Karıncalarında yaşamaya hakkı vardır ama benim evimde değil !

 Şu an saat 20.00  evde kimse yok. Tek başımayken çay koymak   için girdiğim mutfakta bir saldırıya uğradım. Hayatımın hiç bir köşesinde bu kadar karıncayı bir arada gördüğümü hatırlamıyorum. Hani küçükken yuvalarına ekmek taşıyan karıncalara yardım olsun diye evden getirdiğimiz ekmekleri yuva deliklerinin içine doğru ufalardık ya orada ki karıncalardan daha çok karınca gördüm bugün. Bu bir istila ! Sanırım evimden taşınmam lazım çünkü beni istemiyorlar. İşin ilginç tarafı çadırlarını nereye kurduklarını bilmediklerim bu karıncalar gündüzleri evde yoklar. Onlarda sabah 9 akşam 5 mesai saati çalışıyorlar sanırım. 1 tanesini bile gündüzleri görmediğim o karıncalar geceleri kumpas kurar gibi her yere ( yattığım oda hariç) saldırıp bir anda yok oluyorlar. Bu eski bir Türk savaş taktiği olabilir hiç bir fikrim yok.

4 Eylül 2022 Pazar

Mutluluk Nerede Bilmiyorum Ama Burada Değil

  


Ne düşündüm dün , Eylül ayına ne çok sorumluluk yüklüyoruz öyle. İnsan karşısına alıp hesap soramayacağı bir nesneye sorumluluk yükler mi hiç? Sosyal medya o kadar ilginç bir yer ki insanlar günlere sayılara aylara farklı anlamlar yükleyebiliyorlar. Eylül ayıda onlardan birisi. Eylül yazın bitimi sonbaharın başlangıcı benim için. Tam bir bahar, kış kızıyım. Eğer bir yaz ayını tatil yaparak geçirebiliyorsam o yıl yaz kızı da olabilirim elbette. Fakat evinde yada iş yerinde tüm gün kapalı bir kutunun içinde hapsolarak yaşanılan yazı nasıl sevebilirim ki. Eylül'e bir sorumluluk yüklemedim. Eylülden güzellikleri de getirmesini dilemedim.
                                                                  &
Mutluluk: Bütün özlemlere eksiksiz ve sürekli olarak ulaşılmaktan duyulan kıvanç durumu.

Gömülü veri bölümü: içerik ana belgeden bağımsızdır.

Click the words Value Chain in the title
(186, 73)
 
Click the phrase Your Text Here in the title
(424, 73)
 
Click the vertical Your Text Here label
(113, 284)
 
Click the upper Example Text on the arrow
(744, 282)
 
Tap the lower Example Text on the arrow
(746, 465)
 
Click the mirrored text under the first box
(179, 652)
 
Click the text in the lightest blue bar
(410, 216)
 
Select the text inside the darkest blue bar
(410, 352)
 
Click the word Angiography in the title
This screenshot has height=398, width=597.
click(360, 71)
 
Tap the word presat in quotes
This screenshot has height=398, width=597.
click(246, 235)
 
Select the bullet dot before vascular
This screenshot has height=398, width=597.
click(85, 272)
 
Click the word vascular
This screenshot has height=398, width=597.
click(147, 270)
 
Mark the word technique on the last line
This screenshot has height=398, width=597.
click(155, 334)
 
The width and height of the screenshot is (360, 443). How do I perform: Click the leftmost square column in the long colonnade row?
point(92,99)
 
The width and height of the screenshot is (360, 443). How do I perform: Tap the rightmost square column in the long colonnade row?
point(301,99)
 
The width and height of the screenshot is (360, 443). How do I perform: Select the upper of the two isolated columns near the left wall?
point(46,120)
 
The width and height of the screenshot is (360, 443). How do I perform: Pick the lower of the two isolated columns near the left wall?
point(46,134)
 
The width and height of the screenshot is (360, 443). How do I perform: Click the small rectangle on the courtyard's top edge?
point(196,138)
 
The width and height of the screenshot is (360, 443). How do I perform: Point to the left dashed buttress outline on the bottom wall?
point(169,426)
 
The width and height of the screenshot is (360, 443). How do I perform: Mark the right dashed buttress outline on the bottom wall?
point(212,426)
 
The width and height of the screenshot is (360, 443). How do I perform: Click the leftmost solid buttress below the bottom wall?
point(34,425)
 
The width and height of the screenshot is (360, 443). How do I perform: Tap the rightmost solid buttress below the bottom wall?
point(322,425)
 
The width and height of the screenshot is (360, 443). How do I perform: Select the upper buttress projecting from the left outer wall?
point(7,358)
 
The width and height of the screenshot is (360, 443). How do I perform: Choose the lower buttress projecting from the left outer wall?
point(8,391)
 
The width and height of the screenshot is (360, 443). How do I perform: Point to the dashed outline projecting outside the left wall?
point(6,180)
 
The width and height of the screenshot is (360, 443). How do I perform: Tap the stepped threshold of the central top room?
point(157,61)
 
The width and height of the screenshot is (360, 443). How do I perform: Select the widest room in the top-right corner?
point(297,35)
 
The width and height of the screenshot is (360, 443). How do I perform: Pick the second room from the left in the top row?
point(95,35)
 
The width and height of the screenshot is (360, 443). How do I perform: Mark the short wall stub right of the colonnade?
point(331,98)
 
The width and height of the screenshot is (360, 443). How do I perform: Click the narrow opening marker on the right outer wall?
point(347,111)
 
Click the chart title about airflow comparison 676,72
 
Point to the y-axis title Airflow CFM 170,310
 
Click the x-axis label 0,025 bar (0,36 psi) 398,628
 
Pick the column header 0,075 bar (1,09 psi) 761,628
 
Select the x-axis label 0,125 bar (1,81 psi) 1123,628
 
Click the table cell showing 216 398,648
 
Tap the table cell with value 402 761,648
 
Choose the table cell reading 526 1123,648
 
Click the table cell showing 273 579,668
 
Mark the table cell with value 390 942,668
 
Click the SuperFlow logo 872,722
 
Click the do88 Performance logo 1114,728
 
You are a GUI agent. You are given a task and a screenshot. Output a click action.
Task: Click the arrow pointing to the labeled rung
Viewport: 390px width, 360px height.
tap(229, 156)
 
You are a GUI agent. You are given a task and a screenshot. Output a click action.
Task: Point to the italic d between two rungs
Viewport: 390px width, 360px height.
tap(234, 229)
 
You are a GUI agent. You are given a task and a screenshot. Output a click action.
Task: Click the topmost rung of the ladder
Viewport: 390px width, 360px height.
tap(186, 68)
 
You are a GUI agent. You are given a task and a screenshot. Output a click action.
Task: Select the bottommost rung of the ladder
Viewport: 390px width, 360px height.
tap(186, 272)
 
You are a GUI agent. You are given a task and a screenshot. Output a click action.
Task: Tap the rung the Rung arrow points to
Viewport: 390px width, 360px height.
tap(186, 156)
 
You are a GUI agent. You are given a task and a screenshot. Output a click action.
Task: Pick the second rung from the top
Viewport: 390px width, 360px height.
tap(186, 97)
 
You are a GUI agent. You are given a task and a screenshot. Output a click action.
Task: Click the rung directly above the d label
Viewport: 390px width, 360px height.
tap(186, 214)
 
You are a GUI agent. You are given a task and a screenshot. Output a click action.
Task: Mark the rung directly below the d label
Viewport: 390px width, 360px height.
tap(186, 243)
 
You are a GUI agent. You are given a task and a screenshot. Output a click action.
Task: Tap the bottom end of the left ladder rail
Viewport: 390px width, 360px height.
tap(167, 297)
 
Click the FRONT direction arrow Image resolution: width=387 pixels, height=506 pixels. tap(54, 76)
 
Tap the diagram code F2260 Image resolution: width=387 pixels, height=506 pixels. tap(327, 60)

 ''Birine geri almaksızın hiç bir şeyi ödünç verdiniz mi? Evet geri almaksızın ödünç vermek'' Mutluluğun anlamına baktım. Beni tatmin eden evet benim için mutluluğun anlamı budur diyebileceğim bir tanımla karşılaşamadım ne yazık ki. Hep birilerine verilen ödünün sonucunda alınan durummuş gibi anlamlandırılmış. Hep mutlu olmak için çaba sarf etme ve başkasından geçme durumu vardı. Sahiden mutluluk başkasına verilen ödünler midir ? Ya da bir yaşam stili mi? Aslında bu konu hakkında bir şeyler yazmaya biraz çekindim. Mutluluğun tanımını bildiğimi düşünmüyorum. Çok göreceli olması ve bence spesifik bir örnekle tanımlanamaması durumu biraz zorlaştırıyor. Zaten 146 ülkenin içerisinde mutluluk sırası 104. olan bir ülke için bunu sorgulamak çok mantıklı değil.